Icy weekend roads stun drivers
By Lisa King/Sentinel-News staff writer
Last Saturday afternoon's brief but bitter ice-and-snow storm caused a rash of automobile accidents, both around the county and in the city, police say.
“Between the hours of one and three o'clock, we had from 16 to 20 accidents,” said Shelby County Sheriff's Detective Jason Rice. “Louisville had about 200 accidents during that same time period.”
Rice said one particularly bad accident happened on I-64 near Waddy involved a single car driven by a woman from St. Louis.
The woman, Shaina B. Peterson, 21, was driving westbound on the interstate in a 2004 Dodge Neon at about 1 p.m. when she went into a skid on an icy bridge, according to the police report.
When her car started sliding, she overcorrected and lost control of the Neon. When she hit the embankment, the car overturned and flipped over on its top.
Peterson was transported to Jewish Hospital Shelbyville.
Another car, driven by Karen Sams of Shelbyville, slid into the guard rail on I 64 at about 6 p.m.
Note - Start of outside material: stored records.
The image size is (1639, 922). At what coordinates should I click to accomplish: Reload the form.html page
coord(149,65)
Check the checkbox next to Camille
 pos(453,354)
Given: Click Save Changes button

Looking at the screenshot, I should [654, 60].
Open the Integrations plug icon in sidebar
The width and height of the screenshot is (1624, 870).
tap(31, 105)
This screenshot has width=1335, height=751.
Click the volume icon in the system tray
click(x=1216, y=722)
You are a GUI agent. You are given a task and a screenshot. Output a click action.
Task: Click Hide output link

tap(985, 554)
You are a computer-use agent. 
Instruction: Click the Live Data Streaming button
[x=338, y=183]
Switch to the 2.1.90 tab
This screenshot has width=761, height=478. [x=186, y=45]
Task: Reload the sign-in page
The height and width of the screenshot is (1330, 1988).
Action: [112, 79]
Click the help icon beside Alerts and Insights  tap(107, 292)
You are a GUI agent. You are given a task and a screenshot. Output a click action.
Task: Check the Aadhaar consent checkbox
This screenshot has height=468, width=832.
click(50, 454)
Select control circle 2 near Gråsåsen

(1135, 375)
Still another accident, which happened on Midland Trail, was caused by a combination of weather and impaired driving.
In that case, a car that had stopped at a red light was rear-ended by another car whose driver was arrested for DUI.
Simpsonville also had its share of accidents.
Simpsonville Fire Chief Walter Jones said fender benders were the rule of thumb that day.
“We had about six accidents, three in town, three on the interstate and one down at the county line,” he said. “People were sliding into each other and sliding on bridges, which freeze faster than roads because the cold air gets up under them. The road conditions just changed so fast, they caught people by surprise.”
Rice said one thing that contributed to the large number of accidents was not something unique to Shelby County.
“The problem is ice,” he said. “A lot of times you can't see it, and when you change lanes and lose traction, especially going really fast like on the interstate, then, that's it.”
Carl Henry, supervisor at the Shelby County Road Department said that he and his crew did not salt county roads Saturday because they were never called upon to do so.
“We monitored the radio all night and day, and we were never called out,” he said.
Henry said that deputies will call the road department if they see problem areas that need attention, but the majority of Saturday's accidents occurred on state roads, including the interstate.
“State crews are responsible for salting those,” he said.
Henry said the problem that drivers faced on Saturday could have been surmounted simply by reducing their speed.
“Higher speeds always get people in trouble,” he said. “I saw some people Saturday going around 20 miles an hour, being real careful, and I saw others going down the road at 50. Those are the kind that end up down the road upside down.”
Henry added that salt crews are ready to go whenever they are called out.
“We have 1,000 tons of salt in, and we're already making brine,” he said. “We're ready to go—to do whatever needs to be done.”